Zwanzig Jahre nach dem Foltertod von Achidi John steht eine Aufarbeitung der systematischen rassistischen Folter in Hamburg immer noch aus.

In Hamburg wurde über Jahre hinweg gefoltert. Dies stellte im Jahr 2006 der europäische Gerichtshof für Menschenrechte, zu Gunsten eines Klägers aus Nordrhein-Westfalen fest. Mehr als 530 jungen Schwarzen Männern, denen der Handel mit BtM vorgeworfen wurde, wurden dafür von der Polizei in das Rechtsmedizinische Institut des UKE verschleppt und dort, notfalls mit brutaler Gewalt Wasser und ein Brechmittel in den Magen eingeführt, um sie zu zwingen möglicherweise verschluckte geringe Mengen Kokain zu erbrechen.

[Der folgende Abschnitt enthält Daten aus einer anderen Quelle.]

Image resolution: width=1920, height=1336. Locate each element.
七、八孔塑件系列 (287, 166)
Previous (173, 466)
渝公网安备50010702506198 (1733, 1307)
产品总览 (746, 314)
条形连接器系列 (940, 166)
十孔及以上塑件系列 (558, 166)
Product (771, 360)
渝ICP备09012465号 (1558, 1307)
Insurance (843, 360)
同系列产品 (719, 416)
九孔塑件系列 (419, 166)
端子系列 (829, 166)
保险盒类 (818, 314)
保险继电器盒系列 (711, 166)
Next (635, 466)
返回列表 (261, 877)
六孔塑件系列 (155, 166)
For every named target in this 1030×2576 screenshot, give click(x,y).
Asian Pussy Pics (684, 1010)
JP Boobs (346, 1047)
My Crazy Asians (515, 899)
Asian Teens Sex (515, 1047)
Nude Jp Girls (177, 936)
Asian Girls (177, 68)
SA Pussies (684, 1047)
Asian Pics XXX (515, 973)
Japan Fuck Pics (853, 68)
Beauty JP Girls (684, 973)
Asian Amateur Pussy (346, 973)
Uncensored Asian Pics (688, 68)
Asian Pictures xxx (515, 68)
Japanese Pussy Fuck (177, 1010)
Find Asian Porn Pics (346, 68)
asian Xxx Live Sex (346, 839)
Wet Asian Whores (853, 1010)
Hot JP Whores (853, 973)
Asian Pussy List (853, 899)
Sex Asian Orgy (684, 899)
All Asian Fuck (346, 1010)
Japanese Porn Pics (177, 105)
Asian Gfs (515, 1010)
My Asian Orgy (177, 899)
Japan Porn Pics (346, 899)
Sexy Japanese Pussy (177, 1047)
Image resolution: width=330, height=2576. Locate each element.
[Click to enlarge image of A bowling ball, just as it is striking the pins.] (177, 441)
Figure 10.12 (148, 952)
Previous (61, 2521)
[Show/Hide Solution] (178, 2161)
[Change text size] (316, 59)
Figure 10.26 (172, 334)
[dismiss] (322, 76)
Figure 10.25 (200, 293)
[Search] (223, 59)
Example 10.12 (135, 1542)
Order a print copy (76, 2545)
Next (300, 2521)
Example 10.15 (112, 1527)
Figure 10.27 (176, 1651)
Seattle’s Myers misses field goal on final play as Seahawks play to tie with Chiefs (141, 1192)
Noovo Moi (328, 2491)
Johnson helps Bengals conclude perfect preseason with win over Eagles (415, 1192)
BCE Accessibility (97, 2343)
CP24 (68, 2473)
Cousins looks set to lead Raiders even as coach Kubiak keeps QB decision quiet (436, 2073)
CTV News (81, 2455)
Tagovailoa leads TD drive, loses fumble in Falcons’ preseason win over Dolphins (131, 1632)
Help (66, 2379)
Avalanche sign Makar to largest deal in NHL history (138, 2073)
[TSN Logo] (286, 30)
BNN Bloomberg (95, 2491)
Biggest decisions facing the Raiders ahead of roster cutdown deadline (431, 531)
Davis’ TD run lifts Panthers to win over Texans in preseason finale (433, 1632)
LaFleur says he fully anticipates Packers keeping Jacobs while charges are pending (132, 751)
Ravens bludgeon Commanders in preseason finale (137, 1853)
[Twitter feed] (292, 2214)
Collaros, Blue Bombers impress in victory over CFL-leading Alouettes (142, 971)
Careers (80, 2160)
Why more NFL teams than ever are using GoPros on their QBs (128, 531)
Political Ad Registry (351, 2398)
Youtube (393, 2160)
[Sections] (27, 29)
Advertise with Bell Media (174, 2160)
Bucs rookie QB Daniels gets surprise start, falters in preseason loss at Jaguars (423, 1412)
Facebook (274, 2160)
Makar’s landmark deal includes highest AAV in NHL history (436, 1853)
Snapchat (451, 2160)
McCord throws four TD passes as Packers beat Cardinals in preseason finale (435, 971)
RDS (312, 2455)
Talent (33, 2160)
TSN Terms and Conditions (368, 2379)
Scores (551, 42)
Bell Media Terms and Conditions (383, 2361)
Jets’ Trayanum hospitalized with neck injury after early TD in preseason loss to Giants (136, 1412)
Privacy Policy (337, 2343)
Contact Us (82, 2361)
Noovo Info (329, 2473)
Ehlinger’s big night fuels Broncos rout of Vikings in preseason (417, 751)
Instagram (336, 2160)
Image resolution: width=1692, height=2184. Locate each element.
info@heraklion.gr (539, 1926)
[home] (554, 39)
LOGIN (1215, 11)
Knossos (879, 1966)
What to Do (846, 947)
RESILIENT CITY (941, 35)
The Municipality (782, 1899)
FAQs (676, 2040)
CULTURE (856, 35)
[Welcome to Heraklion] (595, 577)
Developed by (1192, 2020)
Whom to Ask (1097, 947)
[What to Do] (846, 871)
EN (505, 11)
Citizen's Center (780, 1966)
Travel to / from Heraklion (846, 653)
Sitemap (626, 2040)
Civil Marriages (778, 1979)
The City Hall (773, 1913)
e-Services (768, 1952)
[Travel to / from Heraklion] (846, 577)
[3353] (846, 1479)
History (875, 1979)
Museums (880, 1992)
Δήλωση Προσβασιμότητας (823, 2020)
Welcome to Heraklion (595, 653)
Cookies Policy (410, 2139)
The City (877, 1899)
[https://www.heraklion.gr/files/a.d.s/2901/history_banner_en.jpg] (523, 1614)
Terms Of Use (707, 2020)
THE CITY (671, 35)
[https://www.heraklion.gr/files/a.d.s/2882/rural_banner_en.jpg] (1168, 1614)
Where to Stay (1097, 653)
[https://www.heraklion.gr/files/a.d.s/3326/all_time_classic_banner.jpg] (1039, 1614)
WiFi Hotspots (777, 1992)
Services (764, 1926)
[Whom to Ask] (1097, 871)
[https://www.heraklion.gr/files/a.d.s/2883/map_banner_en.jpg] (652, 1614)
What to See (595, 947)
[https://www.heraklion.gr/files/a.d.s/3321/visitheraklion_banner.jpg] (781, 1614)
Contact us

Im Sommer 2001 wurde diese Foltermethode unter dem damaligen SPD Innensenator Olaf Scholz eingeführt, rund ein halbes Jahr danach , unter dem neuen Innensenator Ronald Schill,war Michael Paul Nwabuisi, der sich in Deutschland Achidi John nannte, tot.
Da die damaligen Vorgänge den meisten Jüngeren nicht mehr bekannt sind schildern wir hier kurz die Abläufe die zu Achidis Tod führten.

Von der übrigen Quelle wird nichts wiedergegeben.